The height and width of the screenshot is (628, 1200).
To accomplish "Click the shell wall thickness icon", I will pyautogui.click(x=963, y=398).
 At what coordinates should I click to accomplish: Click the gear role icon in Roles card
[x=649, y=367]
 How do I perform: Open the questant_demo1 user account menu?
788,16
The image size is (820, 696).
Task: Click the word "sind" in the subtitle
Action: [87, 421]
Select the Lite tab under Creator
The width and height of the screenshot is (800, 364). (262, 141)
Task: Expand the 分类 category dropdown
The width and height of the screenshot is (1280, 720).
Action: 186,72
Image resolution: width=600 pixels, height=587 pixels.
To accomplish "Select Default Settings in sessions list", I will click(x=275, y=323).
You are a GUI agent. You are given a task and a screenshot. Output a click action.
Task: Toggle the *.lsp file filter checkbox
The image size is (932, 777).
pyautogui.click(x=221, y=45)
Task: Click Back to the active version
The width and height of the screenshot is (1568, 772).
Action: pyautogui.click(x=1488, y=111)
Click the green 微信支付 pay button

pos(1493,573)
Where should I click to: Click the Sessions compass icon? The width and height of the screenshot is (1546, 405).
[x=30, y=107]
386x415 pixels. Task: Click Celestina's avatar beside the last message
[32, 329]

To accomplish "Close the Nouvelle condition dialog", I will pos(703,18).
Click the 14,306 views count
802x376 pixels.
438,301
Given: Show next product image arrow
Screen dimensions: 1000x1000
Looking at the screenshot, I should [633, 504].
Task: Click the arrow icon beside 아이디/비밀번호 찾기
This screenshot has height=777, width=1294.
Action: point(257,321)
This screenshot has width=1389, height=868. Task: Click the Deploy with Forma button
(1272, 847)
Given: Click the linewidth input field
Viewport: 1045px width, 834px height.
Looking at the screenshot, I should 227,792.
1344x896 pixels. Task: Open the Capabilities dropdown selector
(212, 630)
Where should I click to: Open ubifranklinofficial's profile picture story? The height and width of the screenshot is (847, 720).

▸ EXERCISE REQUIREMENTS
Your response should be made up of the lines in the data that contain the word "arrow".

▸ YOUR SOLUTION
Given: Show next product image arrow
Task: Click the arrow icon beside 아이디/비밀번호 찾기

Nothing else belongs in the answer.